Он вынул из кармана монету, высоко подбросил в воздух и точным выстрелом сбил её в тот момент, когда она достигла наивысшей точки, между подъемом и падением.
— В самом деле, восхитительные инструменты: нужно беречь их от росы.
Солнце село; смерклось настолько, что язычок пламени освещал туманную ложбину при каждом выстреле; платок давно уже превратился в клочья.
— Боже, вот я посплю сегодня. О, какая обильная роса.
В Дувре, прикрытом с запада холмами, стемнело ещё быстрее. Джек Обри, покончив со своими немногими делами и впустую заглянув в Нью-Плейс («Мистер Лаунс нездоров, миссис Вильерс нет дома»), сидел за кружкой пива в кабачке возле Замка. Это была унылая, грязная, жалкая лачужка, бордель для гарнизонных солдат — но зато в ней было два выхода, а поскольку в передней комнате сидели Бонден и Лейки, он чувствовал себя в какой-то степени защищённым от неожиданностей. Он был не в духе, как никогда в жизни — тупая, беспощадная тоска; и то оцепенение, которое навалилось на него после того, как он осушил два кувшина, не помогло её развеять. Злость и негодование были его единственным спасением — и хотя они были несвойственны его натуре, он настойчиво злился и негодовал.
Вошёл какой-то прапорщик с маленькой хрупкой шлюшкой — они поколебались, заметив Джека, и устроились в дальнем углу, шлёпая и толкая друг друга вместо разговоров.

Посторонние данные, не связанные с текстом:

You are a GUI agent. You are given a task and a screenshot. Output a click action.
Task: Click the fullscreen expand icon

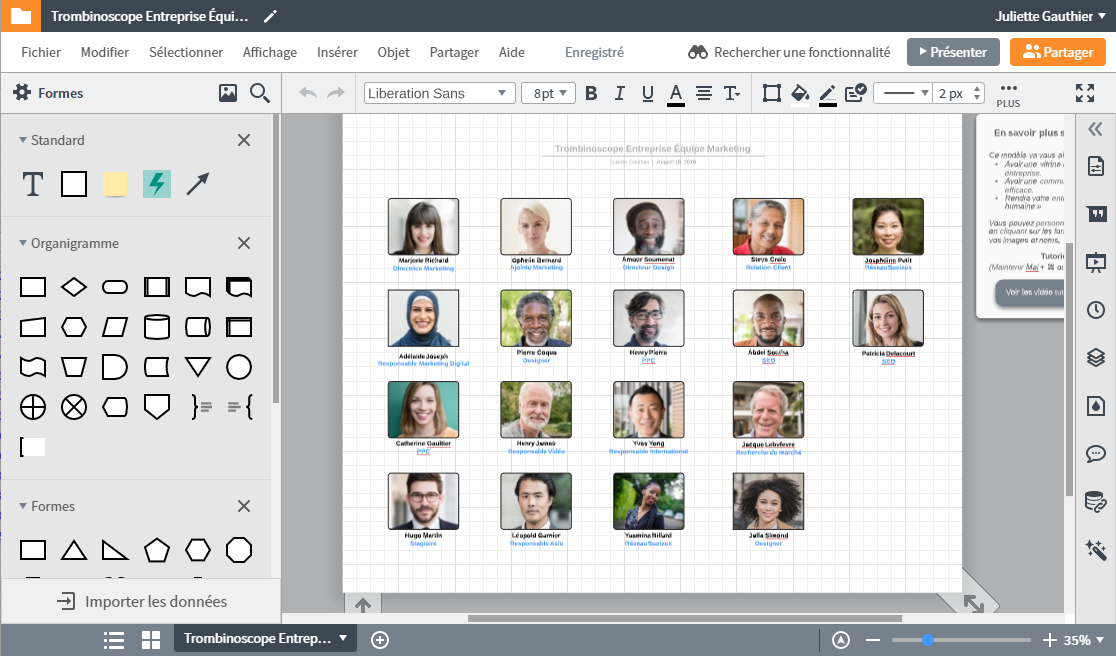pos(1084,93)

Хозяйка заведения принесла свечи и спросила, не желает ли он чего ещё; он глянул наружу, в сгущающиеся сумерки и сказал — ничего; и сколько он ей должен за себя и за своих людей?
— Шиллинг девять пенсов, — сказала женщина, и пока он шарил в карманах, она пристально смотрела ему прямо в лицо откровенным, нахальным, подозрительным и жадным взглядом, её глаза при этом сошлись близко друг к другу, а верхняя губа оттопырилась, открыв три желтых зуба. Ей не нравился ни его плащ поверх мундира, ни трезвость его людей, ни то, как они вообще держались; к тому же джентльмены, как положено джентльменам, требуют вина, а не пива; он не ответил ни на авансы Бетти, ни на собственное хозяйкино скромное предложение устроиться поудобнее; она не хотела странных типов в своём заведении и предпочла бы, чтобы он освободил комнату от своего присутствия.

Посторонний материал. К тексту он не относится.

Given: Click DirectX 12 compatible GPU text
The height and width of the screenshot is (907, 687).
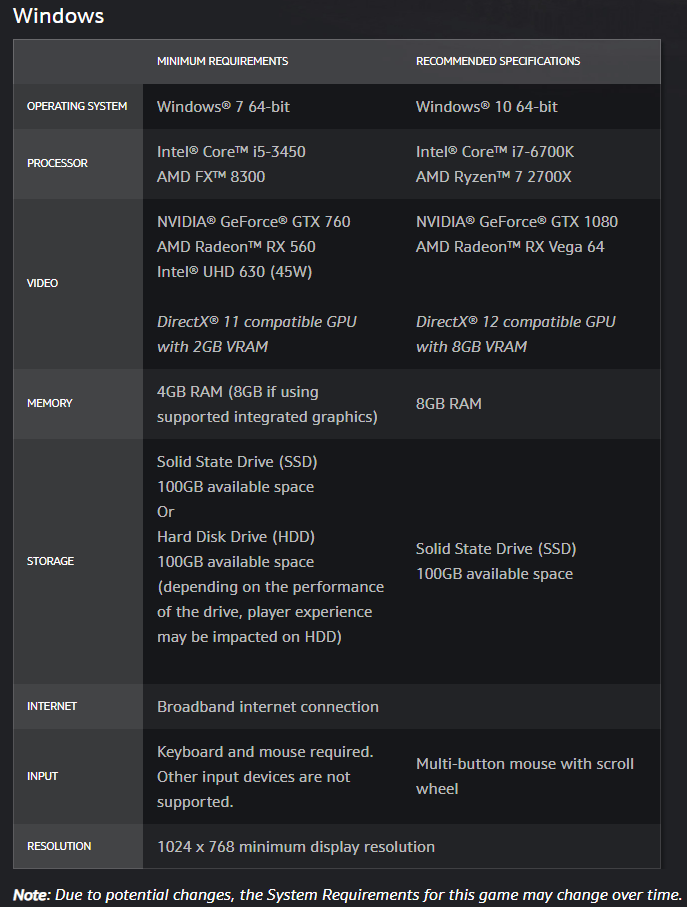Looking at the screenshot, I should click(x=515, y=322).
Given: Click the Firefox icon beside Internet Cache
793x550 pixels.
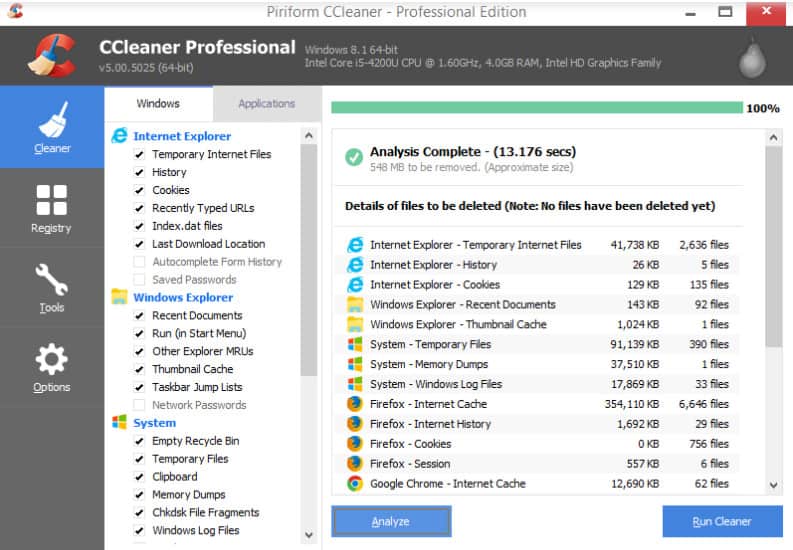Looking at the screenshot, I should (354, 404).
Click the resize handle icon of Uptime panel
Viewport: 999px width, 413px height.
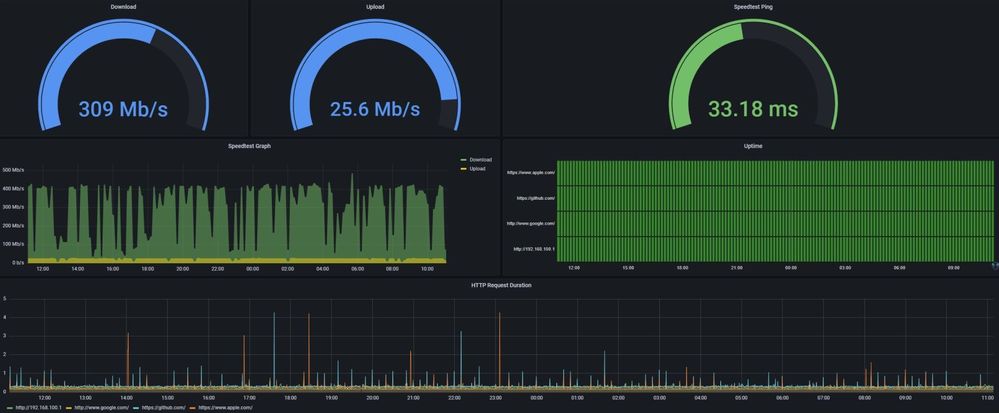[x=995, y=265]
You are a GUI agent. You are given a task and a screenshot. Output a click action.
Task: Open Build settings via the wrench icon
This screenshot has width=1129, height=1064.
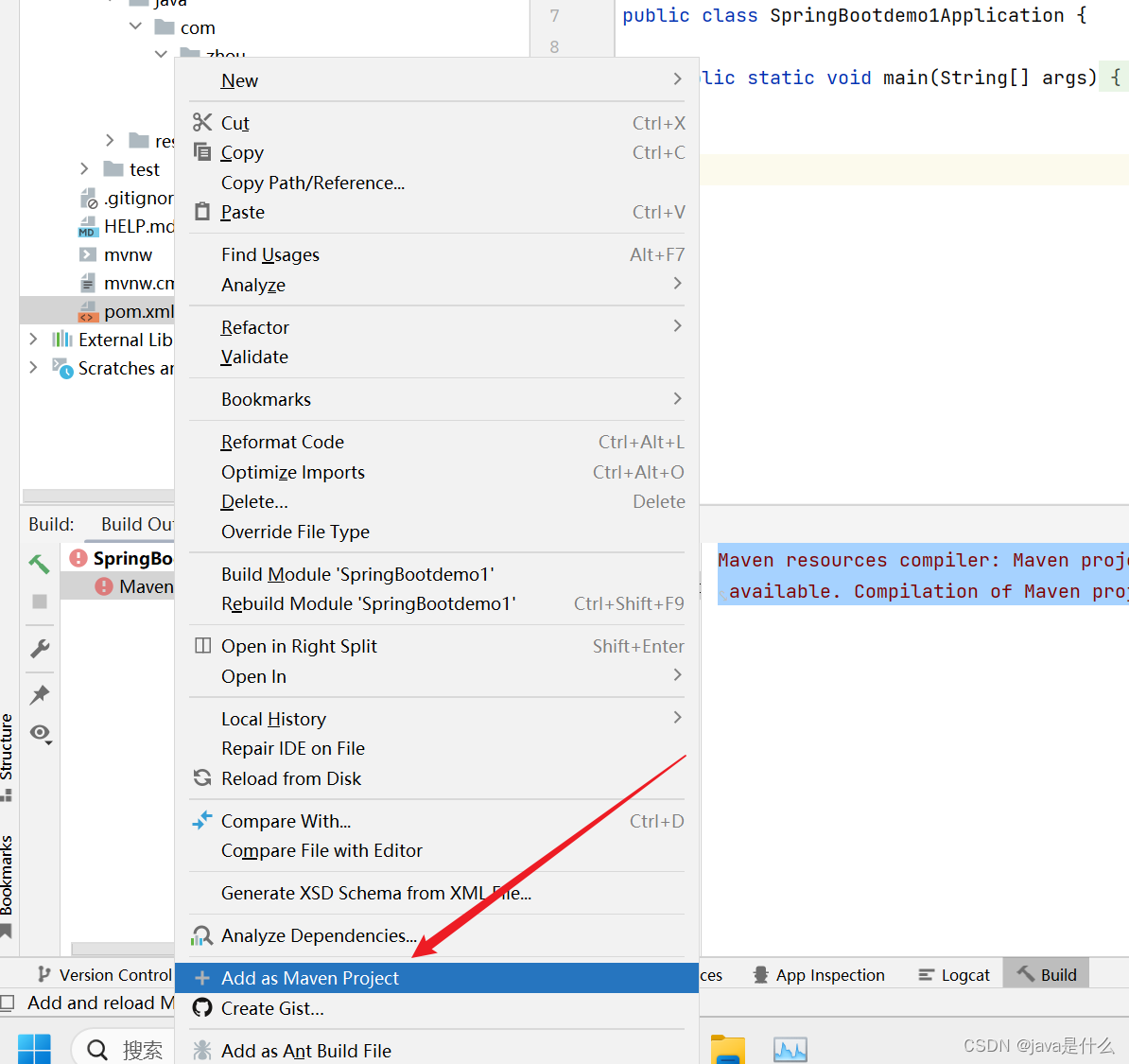pyautogui.click(x=41, y=649)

Он выглянул в общий зал, велел Бондену дожидаться его в шлюпке и вышел через заднюю дверь прямо в толпу шлюх и солдат. Две шлюхи дрались на улице, вцепившись друг другу в волосы и одежду, но остальные были довольно веселы, две из них окликнули его и пристроились сбоку, нашептывая о своих талантах, ценах и чистоте медицинских свидетельств.

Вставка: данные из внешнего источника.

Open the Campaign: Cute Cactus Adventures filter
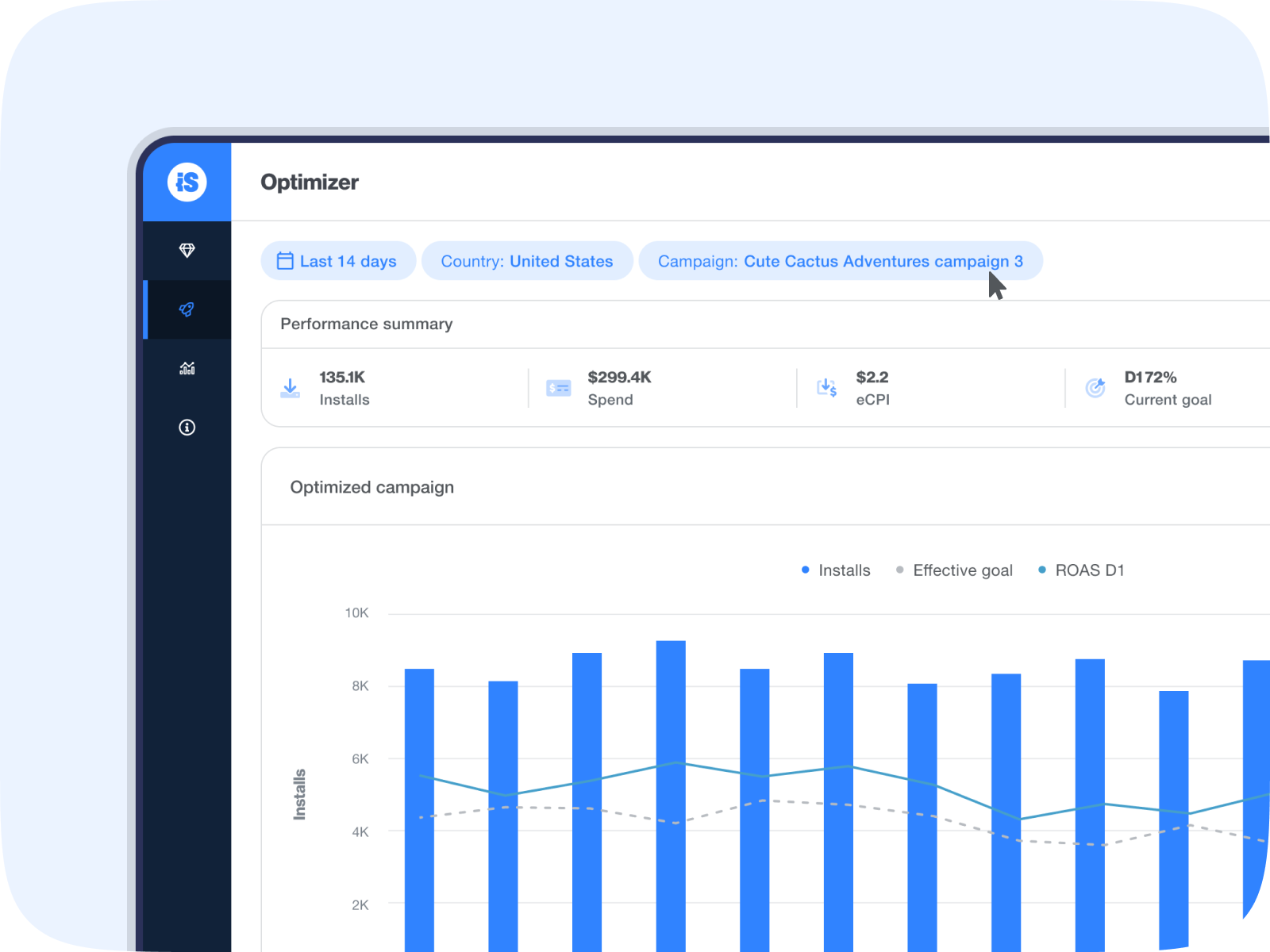 (x=840, y=261)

Он поднялся к Нью-Плейс. Сдержанный взгляд, сопровождавший ответ «нету дома», убедил его в том, что нужно посмотреть на окно Дианы. Слабый свет сквозь задёрнутые занавеси: он удостоверился в этом, дважды пройдя мимо дома вверх и вниз по дороге; затем сделал большой крюк вокруг домов, чтобы попасть в переулок, лежавший позади Нью-Плейс. Ограда запущенного сада не представляла собой серьёзного препятствия, но на стену внутреннего садика, утыканную поверху битым стеклом, пришлось сначала набросить плащ; затем он решительно разбежался и прыгнул. В саду за стеной шум моря внезапно смолк: полная, настороженная тишина и падающая роса, и он некоторое время стоял, не двигаясь, среди лилейников. Постепенно тишина перестала казаться абсолютной: из дома доносились звуки — разговоры за разными окнами, кто-то запирал двери и хлопал ставнями нижнего этажа. Затем быстрый тяжёлый топот по дорожке, низкое «гав-гав» мастифа Фреда, которого на ночь выпускали бегать по двору и саду и который спал в летнем домике. Но пёс Фред был молчаливым созданием; он знал капитана Обри — ткнул мокрым носом ему в руку и ничего больше не сказал. Однако что-то его всё же беспокоило; и когда Джек наконец двинулся по замшелой дорожке к дому, он последовал за ним, ворча и толкая его под колени. Джек снял мундир, положил его на землю, а сверху — саблю; и Фред сразу же улёгся на всё это — охранять.